Framerate and latency issues/questions on TX2

Hi,

I’d like to share some work I was doing with gstreamer on top of TX2 and hopefully get some valuable input.
The system consists of a server and client.
On the server side I have a camera that is connected via USB3 to TX2 board, and following process is being applied:

  1. Frames are being grabbed in a rate of 30 fps. The frames are bayered with size of 4096x3008 (Mono8).
  2. Each frame goes through a de-bayer kernel which outputs an RGBA frame (takes ~5ms)
  3. Frames are being HW encoded (H264) and transmitted on top of RTSP

Note: The memory buffers are allocated in the managed memory so no CPU<->GPU copies are being done.
Server is connected directly to client using Ethernet cable.

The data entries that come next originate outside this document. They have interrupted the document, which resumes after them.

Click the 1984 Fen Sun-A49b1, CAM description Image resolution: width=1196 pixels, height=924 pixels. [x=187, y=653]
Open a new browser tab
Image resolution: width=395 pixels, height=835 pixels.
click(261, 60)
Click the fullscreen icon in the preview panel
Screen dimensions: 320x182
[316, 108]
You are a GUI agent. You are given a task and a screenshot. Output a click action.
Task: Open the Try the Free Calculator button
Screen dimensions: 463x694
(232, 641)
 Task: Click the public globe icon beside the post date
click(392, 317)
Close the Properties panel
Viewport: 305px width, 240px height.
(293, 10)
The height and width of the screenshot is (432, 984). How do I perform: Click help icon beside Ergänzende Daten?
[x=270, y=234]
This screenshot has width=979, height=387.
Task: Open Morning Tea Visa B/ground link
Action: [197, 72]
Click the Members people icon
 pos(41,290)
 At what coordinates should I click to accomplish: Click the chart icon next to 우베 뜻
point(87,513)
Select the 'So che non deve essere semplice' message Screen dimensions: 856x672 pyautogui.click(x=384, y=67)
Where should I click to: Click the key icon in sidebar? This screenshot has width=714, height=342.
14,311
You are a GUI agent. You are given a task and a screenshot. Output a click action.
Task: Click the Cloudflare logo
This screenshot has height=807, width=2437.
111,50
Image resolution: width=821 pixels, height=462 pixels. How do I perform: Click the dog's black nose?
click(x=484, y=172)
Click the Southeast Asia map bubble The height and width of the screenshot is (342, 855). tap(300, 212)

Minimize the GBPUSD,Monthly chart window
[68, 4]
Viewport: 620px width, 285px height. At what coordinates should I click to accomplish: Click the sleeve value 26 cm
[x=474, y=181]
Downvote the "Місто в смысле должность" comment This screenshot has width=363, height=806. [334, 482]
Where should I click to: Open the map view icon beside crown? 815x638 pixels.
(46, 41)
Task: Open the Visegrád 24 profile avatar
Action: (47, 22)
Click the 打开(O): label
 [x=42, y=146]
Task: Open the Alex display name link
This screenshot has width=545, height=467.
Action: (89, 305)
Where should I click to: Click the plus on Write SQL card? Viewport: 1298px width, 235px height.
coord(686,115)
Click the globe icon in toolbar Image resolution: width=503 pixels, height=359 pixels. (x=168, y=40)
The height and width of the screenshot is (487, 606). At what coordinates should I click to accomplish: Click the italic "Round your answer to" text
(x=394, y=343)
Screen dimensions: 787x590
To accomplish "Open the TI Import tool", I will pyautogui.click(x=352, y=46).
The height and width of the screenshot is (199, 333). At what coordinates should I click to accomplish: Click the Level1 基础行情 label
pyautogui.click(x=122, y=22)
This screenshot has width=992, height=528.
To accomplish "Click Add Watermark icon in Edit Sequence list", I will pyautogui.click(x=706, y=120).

Following is the pipeline I’m using on the server side:

appsrc name=videosrc is-live=true do-timestamp=true ! video/x-raw, format=\(fourcc\)YUY2 ! \
queue max-size-buffers=1 ! nvvidconv ! video/x-raw(memory:NVMM), format=(string)I420 ! \
omxh264enc preset-level=0 bitrate=10000000 control-rate=constant ! \
video/x-h264, stream-format=(string)byte-stream ! queue max-size-buffers=1 ! \
rtph264pay name=pay0 pt=96

On the client side I used two different configurations:

  1. A strong PC (SW decoder)
  2. TX1 boared (HW decoder)

following is the pipeline I’m using on the TX1 client:

gst-launch-1.0 rtspsrc location="rtsp://192.168.1.2:8554/video" latency=0 ! rtpjitterbuffer ! \
rtph264depay ! h264parse ! omxh263dec ! nvvidconv ! \
'video/x-raw, width=1024, height=752 format=(string)YUY2' ! xvimagesink sync=false

When I tested this system I noticed a big drop in frame rate. I observed ~15 fps which is half of what I capture. Based on the experience of other forum members, I tried multiple pipeline configurations, both on server and client, but didn’t see any significant change.
I measured latency (the simple way of filming a stopwatch and capturing it with my phones camera), and I got around 220ms for a 4096x3008 RBGA frame.
I also changed my camera’s configuration to capture other resolutions down to full HD, and saw that when I decrease frame size I get a better latency and higher frame rate; however frame rate was still half of what I captured.
Eventually, I modified my kernel to output YUY2 frames instead of RGBA. Effectively, 16 bits per pixel, rather than 32. This modification has released the bottleneck I had with frame rate and I started seeing the expected 30 fps being reported on the client side.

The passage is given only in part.